Toutefois, le lexème minute, crédité pourtant du plus haut score de + 7.52, avec ses deux contextes suivants, a été exclu car il n’apprend rien sur l’esprit, si ce n’est la localisation temporelle de la vie mentale : " Puis, ouvrant ses grands yeux bleus, et les tenant fixés vers les branches pendant une MINUTE, il parut rêver tout éveillé, ou être frappé d’une idée qui avait glissé dans son ESPRIT durant le jour, et qui s’y formulait à l’approche du sommeil." (G. Sand) ou la désespérance, associée à l’allusion au Chronos dévoreur de vies humaines :
ESPRIT vaincu, fourbu ! Pour toi, vieux maraudeur,
L’amour n’a plus de goût, non plus que la dispute ;
Adieu donc, chants du cuivre et soupirs de la flûte !
Plaisirs, ne tentez plus un cœur sombre et boudeur !
Le printemps adorable a perdu son odeur !
Et le temps m’engloutit MINUTE par MINUTE,
Comme la neige immense un corps pris de roideur. (Baudelaire)
On note que l’isotopie /résignation/ procède par
l’assimilation du syntagme « le temps m’engloutit minute par
minute » avec « [mon] esprit vaincu, fourbu ».
En revanche, parmi les lexèmes retenus, tous les auteurs, sauf
Rimbaud, sont concernés, avec
- 3 cooccurrences de loisir (toutes chez Baudelaire)
- 6 cooccurrences de sorcière (4 pour Baudelaire, 1 pour
Nerval, 1 pour Sand)
- 3 cooccurrences de caractère (2 pour Nerval, 1 pour
Verne)
- 5 cooccurrences de repos (2 pour Baudelaire, 2 pour Nerval,
1 pour Verne)
C’est à partir de ces contextes – stockés grâce à la commande
NOTES d’Hyperbase – que les cooccurrents ont été transformés
en corrélats sémantiques, au cours du passage du niveau des
signifiants à celui des signifiés, et que le mot vedette a
subi des remaniements interprétatifs précisément en fonction
des contextes où il est apparu (cf. par exemple le dualisme
Esprit mythique vs Esprit pratique, etc.)
Du numérique au support papier, l’activité pédagogique a
enchaîné deux orientations : des comparaisons orales
concernant le contenu des différents contextes à la production
écrite (dans le cadre de la composition) soit d’un récit de
genre merveilleux-fantastique dans le sillage de G. Sand
(thème esprit-sorcière) ou réaliste-fantastique de la
rencontre nervalienne d’une Angélique (thème
esprit-caractère), soit d’une argumentation concernant
l’activité spirituelle (active en loisir ou passive au repos).
L’élève est invité à traiter ces sujets à partir d’exemples
pris dans sa vie quotidienne, et sans lien obligatoire avec
les contextes étudiés.

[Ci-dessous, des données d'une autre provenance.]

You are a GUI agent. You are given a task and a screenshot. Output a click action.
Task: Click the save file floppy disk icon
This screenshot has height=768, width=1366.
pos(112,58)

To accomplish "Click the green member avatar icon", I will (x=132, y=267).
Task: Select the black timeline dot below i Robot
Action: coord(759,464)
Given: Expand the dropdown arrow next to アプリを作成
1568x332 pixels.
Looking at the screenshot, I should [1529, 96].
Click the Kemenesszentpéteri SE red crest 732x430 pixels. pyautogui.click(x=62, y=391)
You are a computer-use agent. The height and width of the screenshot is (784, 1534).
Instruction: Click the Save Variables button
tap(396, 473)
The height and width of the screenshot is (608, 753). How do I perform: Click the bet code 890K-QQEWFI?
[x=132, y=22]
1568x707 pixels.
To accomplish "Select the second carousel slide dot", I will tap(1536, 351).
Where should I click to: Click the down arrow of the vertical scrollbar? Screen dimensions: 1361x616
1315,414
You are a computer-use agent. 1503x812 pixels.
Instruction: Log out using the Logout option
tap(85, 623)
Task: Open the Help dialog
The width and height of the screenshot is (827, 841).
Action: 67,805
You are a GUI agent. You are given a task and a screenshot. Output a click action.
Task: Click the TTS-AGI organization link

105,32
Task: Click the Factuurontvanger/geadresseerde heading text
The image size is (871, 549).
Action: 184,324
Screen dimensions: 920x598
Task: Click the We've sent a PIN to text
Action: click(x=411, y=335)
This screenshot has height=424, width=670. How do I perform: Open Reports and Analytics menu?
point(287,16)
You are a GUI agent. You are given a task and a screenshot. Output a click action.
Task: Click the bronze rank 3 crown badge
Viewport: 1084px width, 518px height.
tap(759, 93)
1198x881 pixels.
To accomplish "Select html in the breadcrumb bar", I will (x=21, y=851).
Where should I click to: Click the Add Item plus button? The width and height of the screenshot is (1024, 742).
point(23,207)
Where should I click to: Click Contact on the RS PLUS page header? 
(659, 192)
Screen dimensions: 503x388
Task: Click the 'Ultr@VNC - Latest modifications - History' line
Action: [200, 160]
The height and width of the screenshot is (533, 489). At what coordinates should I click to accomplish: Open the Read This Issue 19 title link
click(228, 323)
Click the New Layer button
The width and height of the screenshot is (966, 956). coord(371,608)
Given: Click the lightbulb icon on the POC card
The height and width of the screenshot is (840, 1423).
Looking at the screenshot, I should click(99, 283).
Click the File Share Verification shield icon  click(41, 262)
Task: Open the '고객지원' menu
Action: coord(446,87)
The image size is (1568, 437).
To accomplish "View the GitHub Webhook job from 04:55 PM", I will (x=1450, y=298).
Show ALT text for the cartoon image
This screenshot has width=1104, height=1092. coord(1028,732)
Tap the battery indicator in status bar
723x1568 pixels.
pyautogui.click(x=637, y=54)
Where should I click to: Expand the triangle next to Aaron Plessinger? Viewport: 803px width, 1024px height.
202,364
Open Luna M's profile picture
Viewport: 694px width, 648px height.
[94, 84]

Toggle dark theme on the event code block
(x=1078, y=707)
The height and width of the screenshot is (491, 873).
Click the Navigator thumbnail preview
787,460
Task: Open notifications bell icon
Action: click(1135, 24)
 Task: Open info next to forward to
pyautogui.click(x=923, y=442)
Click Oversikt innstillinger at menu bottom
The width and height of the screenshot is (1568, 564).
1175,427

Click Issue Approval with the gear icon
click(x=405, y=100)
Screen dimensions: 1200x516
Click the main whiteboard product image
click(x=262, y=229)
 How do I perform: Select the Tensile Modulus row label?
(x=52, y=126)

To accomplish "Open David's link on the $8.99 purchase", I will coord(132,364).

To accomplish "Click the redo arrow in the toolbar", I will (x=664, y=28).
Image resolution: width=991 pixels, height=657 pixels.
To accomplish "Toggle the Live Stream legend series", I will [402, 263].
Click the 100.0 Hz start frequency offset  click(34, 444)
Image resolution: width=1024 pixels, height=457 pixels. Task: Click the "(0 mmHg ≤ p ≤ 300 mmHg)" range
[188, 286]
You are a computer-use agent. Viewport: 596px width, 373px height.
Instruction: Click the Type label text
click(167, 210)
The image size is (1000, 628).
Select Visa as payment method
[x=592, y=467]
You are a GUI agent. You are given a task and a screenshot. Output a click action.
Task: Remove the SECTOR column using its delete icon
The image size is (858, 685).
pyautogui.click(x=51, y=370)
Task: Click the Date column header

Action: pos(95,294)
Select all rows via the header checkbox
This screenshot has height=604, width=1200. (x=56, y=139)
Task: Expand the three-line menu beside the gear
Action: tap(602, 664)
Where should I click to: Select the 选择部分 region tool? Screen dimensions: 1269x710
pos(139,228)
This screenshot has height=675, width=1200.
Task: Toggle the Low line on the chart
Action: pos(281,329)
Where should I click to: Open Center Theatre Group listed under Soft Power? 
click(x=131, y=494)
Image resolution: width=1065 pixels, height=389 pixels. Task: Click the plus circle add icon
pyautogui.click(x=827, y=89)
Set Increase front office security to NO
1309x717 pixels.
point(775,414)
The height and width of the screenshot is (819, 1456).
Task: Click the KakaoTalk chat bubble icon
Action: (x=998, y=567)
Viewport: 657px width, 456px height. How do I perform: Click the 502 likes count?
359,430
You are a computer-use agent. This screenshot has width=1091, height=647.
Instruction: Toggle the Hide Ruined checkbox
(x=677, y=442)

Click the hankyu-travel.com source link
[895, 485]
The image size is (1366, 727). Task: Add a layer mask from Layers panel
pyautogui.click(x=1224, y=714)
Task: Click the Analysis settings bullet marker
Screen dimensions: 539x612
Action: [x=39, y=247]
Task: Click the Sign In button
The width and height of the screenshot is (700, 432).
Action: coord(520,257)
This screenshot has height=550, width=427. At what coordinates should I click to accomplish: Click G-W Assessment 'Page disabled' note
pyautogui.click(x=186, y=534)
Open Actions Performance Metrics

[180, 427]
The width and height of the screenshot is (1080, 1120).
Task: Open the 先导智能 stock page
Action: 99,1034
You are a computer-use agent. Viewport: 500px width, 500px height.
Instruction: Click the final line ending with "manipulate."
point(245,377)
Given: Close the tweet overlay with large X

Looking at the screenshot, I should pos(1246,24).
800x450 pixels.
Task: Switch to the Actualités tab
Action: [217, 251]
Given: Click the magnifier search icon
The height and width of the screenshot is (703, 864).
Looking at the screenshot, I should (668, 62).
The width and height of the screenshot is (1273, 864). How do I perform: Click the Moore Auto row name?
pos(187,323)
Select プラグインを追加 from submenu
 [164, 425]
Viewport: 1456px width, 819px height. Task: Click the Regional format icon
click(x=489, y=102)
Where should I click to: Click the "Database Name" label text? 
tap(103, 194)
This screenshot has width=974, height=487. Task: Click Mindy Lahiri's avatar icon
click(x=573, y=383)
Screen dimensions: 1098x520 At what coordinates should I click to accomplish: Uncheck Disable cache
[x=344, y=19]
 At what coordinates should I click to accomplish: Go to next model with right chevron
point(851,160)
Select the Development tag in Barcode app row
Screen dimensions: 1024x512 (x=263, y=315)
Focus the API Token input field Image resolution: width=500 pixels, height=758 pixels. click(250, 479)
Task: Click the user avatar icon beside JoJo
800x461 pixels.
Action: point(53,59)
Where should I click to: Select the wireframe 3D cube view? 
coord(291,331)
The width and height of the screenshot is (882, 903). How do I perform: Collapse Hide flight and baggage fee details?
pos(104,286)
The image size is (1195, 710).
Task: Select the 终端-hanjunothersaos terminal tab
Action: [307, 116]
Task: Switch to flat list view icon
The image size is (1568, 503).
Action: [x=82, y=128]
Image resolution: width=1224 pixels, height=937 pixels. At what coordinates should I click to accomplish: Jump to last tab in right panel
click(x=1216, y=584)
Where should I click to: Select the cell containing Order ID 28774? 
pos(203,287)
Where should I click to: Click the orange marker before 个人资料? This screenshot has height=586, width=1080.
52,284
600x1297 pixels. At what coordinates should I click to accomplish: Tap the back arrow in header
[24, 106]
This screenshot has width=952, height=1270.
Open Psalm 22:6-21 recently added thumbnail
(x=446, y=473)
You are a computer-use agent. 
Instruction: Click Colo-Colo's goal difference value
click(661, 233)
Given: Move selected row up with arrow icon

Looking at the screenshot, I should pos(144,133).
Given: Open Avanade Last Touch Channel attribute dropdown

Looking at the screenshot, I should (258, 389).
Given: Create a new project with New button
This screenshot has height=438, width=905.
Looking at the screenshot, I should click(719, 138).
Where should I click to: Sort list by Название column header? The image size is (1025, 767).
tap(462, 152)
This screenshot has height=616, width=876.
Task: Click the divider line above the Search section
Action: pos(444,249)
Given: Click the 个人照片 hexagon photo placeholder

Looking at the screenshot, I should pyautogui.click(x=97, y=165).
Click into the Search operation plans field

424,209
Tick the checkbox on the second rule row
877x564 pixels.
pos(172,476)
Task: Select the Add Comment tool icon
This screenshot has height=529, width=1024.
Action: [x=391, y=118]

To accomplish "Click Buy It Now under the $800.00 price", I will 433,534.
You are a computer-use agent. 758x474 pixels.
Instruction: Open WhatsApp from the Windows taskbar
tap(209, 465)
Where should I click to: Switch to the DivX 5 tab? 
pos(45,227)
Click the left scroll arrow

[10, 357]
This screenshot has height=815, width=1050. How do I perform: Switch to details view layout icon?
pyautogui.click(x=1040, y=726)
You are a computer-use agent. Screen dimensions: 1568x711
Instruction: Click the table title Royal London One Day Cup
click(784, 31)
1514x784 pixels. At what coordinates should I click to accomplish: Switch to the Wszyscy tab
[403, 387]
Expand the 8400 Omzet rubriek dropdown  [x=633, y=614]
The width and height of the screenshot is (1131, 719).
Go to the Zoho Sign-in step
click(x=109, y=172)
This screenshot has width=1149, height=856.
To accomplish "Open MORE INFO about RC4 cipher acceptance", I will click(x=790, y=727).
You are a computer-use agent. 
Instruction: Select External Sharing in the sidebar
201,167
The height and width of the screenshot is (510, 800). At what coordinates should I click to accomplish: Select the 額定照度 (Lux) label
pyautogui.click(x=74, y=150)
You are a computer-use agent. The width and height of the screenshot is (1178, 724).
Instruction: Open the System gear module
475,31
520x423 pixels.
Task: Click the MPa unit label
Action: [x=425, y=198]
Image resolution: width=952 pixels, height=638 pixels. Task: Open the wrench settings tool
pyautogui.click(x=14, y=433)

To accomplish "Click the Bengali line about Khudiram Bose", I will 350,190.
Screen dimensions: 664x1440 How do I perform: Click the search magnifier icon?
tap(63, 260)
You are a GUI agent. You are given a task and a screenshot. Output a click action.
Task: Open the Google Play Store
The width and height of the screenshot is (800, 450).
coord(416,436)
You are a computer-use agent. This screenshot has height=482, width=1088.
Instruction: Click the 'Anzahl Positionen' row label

Il convient maintenant de passer
ceux-ci en revue en fonction des 4 corrélats :
A) Loisir
Chez BAUDELAIRE : La Chevelure
Je plongerai ma tête amoureuse d’ivresse
Dans ce noir océan où l’autre est enfermé ;
Et mon ESPRIT subtil que le roulis caresse
Saura vous retrouver, ô féconde paresse,
Infinis bercements du LOISIR embaumé ! […]
Longtemps! Toujours! Ma main dans ta crinière lourde
Sèmera le rubis, la perle et le saphir,
Afin qu’à mon désir tu ne sois jamais sourde !
N’es-tu pas l’oasis où je rêve, et la gourde
Où je hume à longs traits le vin du souvenir ?
Le Chat
Lorsque mes doigts caressent à LOISIR
Ta tête et ton dos élastique,
Et que ma main s’enivre du plaisir
De palper ton corps électrique,
Je vois ma femme en ESPRIT. Son regard,
Comme le tien, aimable bête,
Profond et froid, coupe et fend comme un dard,
Et, des pieds jusques à la tête,
Un air subtil, un dangereux parfum,
Nagent autour de son corps brun.
Gloses : Par la présence de la paresse et de la caresse, les
deux contextes activent la molécule /sensualité/,
/ondulation/, /métamorphose/ (des cheveux féminins en mer ou
en pelage animal), /imperfectif/, /euphorie/ (« enivre »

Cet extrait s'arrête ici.